> _Trecho do documento_

-------------------------

Ele se mostra um menino muito agitado, por vezes rebelde, ressaltando
que é corajoso e valente, muito diferente de suas irmãs, que são
vistas como mais “recatadas”, comportadas. Isso é um claro
esteriótipo criado pela mídia, onde meninas devem ser educadas e
quietas e meninos devem exibir desde muito cedo que tem virilidade,
onde eles não podem ter medo, ou chorar, “como uma
garotinha”,mostrando fragilidade.
Isso
são algumas coisas que pudemos observar em uma visão geral do
filme.
Pensando
em nossa própria vivência, as questões de gênero foram mostradas
desde nossa entrada nas instituições de ensino, como já foi
citado, na separação em filas, da separação também na educação
física, em alguns casos também onde o uniforme era diferenciado:
meninos de short e meninas de saia; professores/as que julgavam
inadequados os brinquedos levados por meninas como bolinhas de gude,
onde era dito que isso era “coisa de menino”; quando meninas eram
mais agitadas muitas das vezes eram comparadas com meninos.
Dentro
de casa, o sexismo também é evidente. Os filhos normalmente tem
mais liberdade sexual do que as meninas. Quando o filho perde a
virgindade por exemplo, é motivo de orgulho, e em contrapartida
quando a menina faz o mesmo, é duramente julgada pelos pais.

-------------------------

> _Material fornecido_
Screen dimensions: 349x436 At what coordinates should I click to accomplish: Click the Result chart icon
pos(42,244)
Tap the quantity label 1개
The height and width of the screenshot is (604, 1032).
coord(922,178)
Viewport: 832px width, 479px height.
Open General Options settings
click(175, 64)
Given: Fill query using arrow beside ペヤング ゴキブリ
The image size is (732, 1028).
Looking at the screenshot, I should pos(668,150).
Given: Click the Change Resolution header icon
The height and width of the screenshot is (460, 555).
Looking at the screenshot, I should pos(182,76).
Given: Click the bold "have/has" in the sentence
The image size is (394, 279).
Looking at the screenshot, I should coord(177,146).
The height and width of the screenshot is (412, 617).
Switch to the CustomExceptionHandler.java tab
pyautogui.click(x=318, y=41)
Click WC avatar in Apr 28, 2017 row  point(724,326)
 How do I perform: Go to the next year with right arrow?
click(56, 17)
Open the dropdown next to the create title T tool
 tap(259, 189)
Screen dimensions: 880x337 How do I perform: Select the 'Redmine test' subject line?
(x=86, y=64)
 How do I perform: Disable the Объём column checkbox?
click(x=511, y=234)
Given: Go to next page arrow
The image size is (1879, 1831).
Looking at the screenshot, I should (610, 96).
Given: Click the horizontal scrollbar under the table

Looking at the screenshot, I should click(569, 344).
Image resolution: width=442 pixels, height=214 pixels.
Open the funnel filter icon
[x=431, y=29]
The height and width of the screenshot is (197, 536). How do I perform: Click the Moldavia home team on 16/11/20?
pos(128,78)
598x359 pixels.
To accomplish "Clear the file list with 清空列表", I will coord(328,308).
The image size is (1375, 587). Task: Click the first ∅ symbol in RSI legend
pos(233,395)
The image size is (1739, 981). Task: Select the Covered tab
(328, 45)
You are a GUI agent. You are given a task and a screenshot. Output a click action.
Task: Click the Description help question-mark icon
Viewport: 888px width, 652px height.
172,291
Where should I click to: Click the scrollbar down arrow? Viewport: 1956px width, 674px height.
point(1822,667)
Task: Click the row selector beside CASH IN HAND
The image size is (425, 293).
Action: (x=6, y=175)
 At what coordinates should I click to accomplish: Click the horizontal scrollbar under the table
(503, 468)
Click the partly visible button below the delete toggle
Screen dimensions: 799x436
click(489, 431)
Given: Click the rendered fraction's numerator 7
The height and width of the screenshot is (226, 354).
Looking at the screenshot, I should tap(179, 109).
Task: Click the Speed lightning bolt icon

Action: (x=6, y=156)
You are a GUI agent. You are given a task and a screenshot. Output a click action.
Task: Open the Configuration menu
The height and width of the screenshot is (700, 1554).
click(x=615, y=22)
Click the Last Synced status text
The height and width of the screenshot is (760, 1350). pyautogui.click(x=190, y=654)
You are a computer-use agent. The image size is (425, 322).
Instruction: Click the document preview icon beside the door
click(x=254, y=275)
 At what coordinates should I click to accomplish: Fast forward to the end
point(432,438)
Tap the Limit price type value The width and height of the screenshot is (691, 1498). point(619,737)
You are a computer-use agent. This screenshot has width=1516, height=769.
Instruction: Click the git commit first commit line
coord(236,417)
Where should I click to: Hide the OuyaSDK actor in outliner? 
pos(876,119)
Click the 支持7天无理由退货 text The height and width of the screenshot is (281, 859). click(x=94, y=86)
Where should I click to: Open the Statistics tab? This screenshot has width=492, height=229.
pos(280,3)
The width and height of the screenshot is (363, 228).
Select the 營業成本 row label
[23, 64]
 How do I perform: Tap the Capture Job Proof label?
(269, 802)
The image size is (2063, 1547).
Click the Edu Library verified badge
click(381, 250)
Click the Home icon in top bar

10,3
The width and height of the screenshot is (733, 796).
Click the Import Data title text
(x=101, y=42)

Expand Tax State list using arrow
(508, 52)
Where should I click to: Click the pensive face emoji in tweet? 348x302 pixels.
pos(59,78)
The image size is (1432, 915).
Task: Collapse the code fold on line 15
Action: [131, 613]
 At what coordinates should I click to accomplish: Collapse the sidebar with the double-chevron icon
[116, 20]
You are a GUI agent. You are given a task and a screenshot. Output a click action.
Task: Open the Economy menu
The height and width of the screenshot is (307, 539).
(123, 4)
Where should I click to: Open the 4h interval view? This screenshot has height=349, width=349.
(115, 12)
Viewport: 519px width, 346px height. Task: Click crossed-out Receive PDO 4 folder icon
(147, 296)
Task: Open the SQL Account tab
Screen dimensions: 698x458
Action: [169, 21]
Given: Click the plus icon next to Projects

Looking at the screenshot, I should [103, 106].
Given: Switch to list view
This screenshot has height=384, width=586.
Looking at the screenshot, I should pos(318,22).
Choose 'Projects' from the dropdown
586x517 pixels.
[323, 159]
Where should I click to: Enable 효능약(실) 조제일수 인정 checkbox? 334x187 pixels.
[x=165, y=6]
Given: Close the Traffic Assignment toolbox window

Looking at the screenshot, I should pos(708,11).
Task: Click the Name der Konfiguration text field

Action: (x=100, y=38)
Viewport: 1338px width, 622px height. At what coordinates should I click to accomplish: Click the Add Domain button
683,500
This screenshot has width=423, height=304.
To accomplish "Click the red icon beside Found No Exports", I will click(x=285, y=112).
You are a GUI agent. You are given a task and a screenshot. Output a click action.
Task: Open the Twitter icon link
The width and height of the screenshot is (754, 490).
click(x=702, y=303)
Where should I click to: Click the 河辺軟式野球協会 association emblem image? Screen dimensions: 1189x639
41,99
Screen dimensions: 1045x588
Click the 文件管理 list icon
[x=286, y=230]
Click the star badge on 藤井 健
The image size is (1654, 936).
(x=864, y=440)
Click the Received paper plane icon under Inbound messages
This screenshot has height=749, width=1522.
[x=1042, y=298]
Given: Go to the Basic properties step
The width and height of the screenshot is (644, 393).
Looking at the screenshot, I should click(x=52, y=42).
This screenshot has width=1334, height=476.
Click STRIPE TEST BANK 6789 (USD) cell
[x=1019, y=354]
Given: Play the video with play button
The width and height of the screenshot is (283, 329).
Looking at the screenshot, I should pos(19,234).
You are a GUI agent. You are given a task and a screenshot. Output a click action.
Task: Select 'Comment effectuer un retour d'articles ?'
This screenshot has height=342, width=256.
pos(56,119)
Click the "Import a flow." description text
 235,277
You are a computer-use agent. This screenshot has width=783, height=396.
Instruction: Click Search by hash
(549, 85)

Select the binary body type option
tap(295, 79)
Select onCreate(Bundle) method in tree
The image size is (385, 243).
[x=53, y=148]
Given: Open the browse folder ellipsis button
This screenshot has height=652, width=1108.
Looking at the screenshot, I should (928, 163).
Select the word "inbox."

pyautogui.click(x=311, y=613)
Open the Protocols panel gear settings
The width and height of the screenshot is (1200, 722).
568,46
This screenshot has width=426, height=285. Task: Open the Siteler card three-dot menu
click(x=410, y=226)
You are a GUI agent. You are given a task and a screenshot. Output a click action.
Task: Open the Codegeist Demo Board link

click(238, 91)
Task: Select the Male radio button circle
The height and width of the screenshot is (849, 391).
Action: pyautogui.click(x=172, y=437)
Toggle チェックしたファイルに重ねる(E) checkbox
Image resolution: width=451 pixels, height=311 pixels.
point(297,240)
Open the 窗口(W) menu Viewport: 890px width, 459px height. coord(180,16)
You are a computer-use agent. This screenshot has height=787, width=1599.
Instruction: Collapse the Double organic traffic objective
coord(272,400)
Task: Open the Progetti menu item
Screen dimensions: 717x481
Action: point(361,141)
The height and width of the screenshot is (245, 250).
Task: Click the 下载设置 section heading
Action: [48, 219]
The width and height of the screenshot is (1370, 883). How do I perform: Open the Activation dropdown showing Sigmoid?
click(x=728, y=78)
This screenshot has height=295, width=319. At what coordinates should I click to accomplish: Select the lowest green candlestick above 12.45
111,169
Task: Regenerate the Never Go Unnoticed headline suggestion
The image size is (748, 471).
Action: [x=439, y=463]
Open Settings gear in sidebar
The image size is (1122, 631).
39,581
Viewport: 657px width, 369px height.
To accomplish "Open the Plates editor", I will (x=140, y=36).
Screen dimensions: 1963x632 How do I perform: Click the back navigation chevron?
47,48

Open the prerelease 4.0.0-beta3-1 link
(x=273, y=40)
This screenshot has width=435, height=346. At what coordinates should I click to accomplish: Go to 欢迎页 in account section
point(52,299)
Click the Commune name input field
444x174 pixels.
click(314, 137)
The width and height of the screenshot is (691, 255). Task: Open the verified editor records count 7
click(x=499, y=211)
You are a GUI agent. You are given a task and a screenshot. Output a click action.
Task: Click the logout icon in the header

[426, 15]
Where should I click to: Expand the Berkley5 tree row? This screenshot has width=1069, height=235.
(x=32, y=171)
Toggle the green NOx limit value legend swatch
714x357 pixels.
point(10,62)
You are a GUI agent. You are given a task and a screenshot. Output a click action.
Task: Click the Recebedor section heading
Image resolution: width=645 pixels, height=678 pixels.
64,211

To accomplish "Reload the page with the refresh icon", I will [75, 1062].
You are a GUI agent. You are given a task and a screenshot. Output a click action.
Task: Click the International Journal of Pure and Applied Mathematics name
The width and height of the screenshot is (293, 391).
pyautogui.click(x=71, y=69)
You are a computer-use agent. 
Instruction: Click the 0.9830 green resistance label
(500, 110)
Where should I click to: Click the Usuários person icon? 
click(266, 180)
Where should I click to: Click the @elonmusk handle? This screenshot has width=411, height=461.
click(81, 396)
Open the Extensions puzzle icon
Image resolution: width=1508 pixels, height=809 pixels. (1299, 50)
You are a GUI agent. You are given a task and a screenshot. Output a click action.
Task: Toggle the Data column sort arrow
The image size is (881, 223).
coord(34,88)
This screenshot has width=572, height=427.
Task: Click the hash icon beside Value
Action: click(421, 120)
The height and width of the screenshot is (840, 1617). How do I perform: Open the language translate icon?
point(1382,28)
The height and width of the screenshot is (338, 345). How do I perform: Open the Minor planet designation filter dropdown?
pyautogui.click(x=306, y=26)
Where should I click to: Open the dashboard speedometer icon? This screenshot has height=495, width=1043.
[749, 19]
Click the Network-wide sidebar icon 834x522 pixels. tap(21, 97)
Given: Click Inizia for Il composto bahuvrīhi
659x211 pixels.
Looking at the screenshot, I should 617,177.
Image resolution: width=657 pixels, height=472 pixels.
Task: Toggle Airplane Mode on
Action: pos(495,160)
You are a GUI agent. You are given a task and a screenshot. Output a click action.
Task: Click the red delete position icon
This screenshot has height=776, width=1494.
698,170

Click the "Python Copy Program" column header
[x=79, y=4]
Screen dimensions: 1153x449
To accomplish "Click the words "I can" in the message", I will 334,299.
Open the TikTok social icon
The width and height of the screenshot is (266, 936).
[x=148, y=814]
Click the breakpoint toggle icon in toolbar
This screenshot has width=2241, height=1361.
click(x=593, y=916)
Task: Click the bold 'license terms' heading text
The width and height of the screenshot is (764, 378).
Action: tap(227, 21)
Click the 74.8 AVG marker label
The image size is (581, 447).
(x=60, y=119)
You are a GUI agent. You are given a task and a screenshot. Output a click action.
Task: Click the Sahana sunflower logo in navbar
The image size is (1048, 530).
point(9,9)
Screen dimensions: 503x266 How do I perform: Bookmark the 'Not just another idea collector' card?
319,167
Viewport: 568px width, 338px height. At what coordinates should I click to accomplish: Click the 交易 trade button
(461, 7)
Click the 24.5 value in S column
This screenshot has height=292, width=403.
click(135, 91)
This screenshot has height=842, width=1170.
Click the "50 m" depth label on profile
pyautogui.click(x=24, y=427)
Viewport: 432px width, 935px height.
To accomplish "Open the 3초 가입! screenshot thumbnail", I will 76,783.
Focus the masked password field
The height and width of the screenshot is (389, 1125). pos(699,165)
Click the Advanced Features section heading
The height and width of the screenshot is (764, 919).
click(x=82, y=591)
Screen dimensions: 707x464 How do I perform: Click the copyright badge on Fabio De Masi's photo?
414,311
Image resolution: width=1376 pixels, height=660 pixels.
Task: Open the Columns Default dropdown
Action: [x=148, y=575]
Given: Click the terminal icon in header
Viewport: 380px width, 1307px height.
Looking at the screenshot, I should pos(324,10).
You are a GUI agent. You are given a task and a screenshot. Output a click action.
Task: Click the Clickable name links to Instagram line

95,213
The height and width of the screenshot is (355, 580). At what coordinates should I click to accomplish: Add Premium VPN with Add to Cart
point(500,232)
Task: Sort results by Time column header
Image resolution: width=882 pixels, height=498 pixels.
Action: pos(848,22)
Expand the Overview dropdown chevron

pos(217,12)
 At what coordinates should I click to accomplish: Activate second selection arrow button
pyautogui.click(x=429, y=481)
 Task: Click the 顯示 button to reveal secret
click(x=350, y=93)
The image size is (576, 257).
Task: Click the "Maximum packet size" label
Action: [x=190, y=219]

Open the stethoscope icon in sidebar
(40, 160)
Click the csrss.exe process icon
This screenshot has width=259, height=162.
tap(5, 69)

-------------------------

> _Objetivo_
Repita na íntegra o trecho sobre estereótipos de gênero, sem mudar uma só palavra. As linhas não têm nenhuma relação com o trecho.

> _Resultado do exercício_
Ele se mostra um menino muito agitado, por vezes rebelde, ressaltando
que é corajoso e valente, muito diferente de suas irmãs, que são
vistas como mais “recatadas”, comportadas. Isso é um claro
esteriótipo criado pela mídia, onde meninas devem ser educadas e
quietas e meninos devem exibir desde muito cedo que tem virilidade,
onde eles não podem ter medo, ou chorar, “como uma
garotinha”,mostrando fragilidade.
Isso
são algumas coisas que pudemos observar em uma visão geral do
filme.
Pensando
em nossa própria vivência, as questões de gênero foram mostradas
desde nossa entrada nas instituições de ensino, como já foi
citado, na separação em filas, da separação também na educação
física, em alguns casos também onde o uniforme era diferenciado:
meninos de short e meninas de saia; professores/as que julgavam
inadequados os brinquedos levados por meninas como bolinhas de gude,
onde era dito que isso era “coisa de menino”; quando meninas eram
mais agitadas muitas das vezes eram comparadas com meninos.
Dentro
de casa, o sexismo também é evidente. Os filhos normalmente tem
mais liberdade sexual do que as meninas. Quando o filho perde a
virgindade por exemplo, é motivo de orgulho, e em contrapartida
quando a menina faz o mesmo, é duramente julgada pelos pais.